Excerpted text section start
The kids are all right (except when they don’t show up)

THE KIDS ARE ALL RIGHT (EXCEPT WHEN THEY DON’T SHOW UP)…. Looking through the exit polls from yesterday, getting a sense of exactly why Democrats had such a miserable cycle, it’s worth paying careful attention to the generational differences.

Dems shed a lot of support in these elections, but they did pretty well maintaining the support of younger voters — among voters aged 18 to 24, Dems thrived, winning 58% of the vote. Among those aged 25 to 29, Dems did nearly as well. Democrats got slammed, however, by seniors.

That’s not especially new — in 2008, the numbers were pretty similar. The difference was who showed up. Ezra Klein noted:

The gender breakdown didn’t change much. And nor did the racial breakdown. But the age of the electorate changed dramatically: Seniors went from 16 percent in 2008 to 23 percent in 2010, while voters between 18 and 29 fell from 18 percent in 2008 to 11 percent in 2009. Seniors, of course, are the most conservative voters — they were the only age group to back John McCain in 2008. And young voters are the most liberal. They were the only age group that favored Democrats yesterday.
Excerpted text section end
Repeat word for word the part of the article on young and older voters from "THE KIDS ARE ALL RIGHT (EXCEPT WHEN THEY DON’T SHOW UP)…." up to and including "the generational differences.". The data that comes next is from a different source than this article.
Dataset excerpts section start
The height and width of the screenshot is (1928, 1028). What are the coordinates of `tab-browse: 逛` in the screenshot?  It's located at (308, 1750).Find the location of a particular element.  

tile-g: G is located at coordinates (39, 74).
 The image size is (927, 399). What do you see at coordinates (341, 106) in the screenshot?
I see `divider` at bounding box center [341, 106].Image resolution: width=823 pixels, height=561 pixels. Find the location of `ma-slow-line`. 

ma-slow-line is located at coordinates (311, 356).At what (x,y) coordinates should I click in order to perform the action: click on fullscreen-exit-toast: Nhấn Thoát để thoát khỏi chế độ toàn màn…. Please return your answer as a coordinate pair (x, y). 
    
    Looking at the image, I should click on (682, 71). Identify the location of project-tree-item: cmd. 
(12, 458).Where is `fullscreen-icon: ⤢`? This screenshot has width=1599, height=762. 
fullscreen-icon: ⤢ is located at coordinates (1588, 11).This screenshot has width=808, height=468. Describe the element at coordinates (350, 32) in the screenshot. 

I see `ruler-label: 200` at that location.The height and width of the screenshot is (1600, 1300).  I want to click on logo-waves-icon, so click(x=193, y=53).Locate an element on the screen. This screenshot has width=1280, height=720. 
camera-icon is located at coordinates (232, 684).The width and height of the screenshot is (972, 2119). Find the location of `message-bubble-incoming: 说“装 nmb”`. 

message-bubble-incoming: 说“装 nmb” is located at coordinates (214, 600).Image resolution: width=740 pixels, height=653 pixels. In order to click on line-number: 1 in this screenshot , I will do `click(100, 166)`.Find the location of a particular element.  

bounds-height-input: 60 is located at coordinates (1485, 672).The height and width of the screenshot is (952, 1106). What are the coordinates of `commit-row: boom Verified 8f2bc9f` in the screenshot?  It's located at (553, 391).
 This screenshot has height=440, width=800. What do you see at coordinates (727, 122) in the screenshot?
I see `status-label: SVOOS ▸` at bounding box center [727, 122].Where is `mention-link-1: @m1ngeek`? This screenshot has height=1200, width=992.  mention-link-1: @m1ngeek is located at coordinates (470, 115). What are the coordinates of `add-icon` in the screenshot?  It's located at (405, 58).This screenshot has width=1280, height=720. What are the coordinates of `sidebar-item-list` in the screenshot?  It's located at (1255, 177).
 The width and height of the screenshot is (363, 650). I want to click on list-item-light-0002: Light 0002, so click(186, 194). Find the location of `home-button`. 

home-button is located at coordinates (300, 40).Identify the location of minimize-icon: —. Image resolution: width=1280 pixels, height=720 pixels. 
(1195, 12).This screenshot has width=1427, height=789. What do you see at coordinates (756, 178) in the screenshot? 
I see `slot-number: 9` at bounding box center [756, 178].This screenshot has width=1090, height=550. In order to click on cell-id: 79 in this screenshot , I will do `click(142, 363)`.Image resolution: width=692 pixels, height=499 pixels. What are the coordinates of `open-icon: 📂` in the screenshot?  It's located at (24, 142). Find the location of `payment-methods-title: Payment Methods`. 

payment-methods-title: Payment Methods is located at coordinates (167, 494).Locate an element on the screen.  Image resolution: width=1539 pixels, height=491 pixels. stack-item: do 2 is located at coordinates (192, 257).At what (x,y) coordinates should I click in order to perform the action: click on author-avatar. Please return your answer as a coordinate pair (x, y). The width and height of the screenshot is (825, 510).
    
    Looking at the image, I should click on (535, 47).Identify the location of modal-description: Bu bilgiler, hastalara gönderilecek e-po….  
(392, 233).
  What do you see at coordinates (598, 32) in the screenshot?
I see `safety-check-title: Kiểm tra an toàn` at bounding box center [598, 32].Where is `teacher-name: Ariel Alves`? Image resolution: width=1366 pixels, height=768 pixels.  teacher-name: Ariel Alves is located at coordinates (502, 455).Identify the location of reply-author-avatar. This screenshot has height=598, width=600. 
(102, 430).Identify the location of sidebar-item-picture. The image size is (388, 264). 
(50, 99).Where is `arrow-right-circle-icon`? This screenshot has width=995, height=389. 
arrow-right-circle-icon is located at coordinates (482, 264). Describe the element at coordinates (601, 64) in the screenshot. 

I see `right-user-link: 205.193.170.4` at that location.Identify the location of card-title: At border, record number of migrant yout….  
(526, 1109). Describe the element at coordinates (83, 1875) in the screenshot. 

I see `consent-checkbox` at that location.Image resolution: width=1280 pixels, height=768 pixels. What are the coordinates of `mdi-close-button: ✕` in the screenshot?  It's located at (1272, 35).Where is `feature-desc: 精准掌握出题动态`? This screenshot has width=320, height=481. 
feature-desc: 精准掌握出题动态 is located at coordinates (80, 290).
Dataset excerpts section end
→ Exercise solution:
THE KIDS ARE ALL RIGHT (EXCEPT WHEN THEY DON’T SHOW UP)…. Looking through the exit polls from yesterday, getting a sense of exactly why Democrats had such a miserable cycle, it’s worth paying careful attention to the generational differences.